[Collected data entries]
>>>
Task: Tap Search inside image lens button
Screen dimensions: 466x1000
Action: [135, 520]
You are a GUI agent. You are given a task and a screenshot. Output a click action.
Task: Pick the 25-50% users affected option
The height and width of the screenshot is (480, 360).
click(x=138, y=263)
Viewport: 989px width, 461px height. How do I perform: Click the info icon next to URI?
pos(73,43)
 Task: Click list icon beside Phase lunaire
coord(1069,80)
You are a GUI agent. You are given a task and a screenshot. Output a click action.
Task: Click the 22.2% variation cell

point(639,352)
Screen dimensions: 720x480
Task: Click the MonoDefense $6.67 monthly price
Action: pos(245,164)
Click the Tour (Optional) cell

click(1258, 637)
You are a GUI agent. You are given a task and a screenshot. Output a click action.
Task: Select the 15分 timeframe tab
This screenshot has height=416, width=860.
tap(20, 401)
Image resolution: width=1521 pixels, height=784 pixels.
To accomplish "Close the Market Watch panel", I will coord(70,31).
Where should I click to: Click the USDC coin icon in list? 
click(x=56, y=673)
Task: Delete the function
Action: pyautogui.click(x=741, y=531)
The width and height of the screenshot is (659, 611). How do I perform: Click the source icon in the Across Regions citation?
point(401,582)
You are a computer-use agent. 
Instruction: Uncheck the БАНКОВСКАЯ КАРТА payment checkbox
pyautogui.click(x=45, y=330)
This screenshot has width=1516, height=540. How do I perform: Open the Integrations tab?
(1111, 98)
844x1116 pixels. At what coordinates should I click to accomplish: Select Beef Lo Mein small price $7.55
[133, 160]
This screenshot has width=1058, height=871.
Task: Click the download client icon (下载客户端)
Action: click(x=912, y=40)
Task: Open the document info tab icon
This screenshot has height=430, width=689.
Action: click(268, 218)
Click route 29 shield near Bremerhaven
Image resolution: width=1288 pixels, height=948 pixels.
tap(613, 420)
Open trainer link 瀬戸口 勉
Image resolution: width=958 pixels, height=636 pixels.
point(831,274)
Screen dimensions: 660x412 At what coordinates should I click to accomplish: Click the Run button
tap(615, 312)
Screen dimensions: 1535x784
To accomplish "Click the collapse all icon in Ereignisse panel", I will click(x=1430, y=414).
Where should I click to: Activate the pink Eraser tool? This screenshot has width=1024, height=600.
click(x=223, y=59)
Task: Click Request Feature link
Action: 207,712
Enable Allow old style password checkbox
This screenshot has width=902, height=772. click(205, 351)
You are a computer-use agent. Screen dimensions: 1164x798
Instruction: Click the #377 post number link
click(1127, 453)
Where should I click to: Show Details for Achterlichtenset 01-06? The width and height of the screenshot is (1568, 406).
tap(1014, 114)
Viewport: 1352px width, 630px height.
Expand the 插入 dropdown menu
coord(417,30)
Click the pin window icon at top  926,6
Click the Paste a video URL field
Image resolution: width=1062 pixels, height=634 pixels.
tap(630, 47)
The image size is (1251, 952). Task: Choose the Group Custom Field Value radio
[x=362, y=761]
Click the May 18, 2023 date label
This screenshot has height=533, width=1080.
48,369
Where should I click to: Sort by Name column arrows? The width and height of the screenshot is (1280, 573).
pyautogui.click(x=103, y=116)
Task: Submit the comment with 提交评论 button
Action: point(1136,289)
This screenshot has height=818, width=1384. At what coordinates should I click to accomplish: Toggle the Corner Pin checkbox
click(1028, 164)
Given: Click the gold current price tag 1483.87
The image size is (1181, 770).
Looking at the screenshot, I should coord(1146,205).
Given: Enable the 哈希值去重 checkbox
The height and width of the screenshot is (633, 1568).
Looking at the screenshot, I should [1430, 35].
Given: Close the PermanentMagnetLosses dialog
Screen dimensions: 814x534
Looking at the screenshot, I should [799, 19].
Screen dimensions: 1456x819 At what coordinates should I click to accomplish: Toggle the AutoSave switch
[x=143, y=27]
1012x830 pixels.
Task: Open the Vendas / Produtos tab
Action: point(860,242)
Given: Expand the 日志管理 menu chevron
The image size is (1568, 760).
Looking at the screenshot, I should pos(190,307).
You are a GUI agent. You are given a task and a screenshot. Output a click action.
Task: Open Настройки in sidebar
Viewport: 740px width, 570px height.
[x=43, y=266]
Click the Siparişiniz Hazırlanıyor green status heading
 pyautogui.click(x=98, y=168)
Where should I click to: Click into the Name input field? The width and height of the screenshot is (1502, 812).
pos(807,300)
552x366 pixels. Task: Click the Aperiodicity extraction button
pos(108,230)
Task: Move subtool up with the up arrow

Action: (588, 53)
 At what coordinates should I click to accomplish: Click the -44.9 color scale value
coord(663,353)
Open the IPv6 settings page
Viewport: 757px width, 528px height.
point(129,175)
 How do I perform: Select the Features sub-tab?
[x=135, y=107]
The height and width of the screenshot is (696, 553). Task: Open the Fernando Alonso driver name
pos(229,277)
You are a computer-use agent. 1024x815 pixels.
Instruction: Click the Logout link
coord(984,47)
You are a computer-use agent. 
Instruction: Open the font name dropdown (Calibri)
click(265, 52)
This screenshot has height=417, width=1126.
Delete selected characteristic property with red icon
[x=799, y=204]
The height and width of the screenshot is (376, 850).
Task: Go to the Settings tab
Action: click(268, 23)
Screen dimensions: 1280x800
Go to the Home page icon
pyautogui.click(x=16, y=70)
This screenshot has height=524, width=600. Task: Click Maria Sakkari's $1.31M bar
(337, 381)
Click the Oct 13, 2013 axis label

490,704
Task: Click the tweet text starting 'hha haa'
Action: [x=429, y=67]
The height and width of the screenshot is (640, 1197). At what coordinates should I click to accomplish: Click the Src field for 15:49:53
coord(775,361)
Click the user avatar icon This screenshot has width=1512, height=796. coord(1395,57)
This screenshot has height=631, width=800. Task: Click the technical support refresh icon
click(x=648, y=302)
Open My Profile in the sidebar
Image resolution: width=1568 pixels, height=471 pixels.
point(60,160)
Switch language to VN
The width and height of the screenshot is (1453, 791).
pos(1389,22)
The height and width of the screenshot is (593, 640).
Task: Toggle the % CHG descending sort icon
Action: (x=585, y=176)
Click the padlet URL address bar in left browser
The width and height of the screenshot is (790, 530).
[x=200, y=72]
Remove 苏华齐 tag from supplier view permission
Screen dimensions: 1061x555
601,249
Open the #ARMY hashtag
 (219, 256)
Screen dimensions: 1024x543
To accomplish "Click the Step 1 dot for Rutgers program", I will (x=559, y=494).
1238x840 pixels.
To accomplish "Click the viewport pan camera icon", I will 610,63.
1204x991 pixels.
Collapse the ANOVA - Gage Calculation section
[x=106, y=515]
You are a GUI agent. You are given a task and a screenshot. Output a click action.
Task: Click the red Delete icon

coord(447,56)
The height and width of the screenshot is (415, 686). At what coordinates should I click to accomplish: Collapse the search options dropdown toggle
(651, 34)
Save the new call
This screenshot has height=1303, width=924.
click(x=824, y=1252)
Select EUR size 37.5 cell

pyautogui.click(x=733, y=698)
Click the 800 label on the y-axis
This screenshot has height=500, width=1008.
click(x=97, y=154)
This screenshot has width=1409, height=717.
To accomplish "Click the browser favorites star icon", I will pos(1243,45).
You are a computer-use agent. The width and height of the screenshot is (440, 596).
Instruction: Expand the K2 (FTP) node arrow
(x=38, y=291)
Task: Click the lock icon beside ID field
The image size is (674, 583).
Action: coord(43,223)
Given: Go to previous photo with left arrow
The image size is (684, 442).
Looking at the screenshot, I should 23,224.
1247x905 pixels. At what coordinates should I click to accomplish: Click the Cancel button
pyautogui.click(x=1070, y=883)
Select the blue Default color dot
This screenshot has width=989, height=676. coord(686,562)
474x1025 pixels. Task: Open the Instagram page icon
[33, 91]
<<<
*Required action*. For this exercise, return every line from the data that holds the string "left".

*Written reply*.
Click the padlet URL address bar in left browser
Given: Go to previous photo with left arrow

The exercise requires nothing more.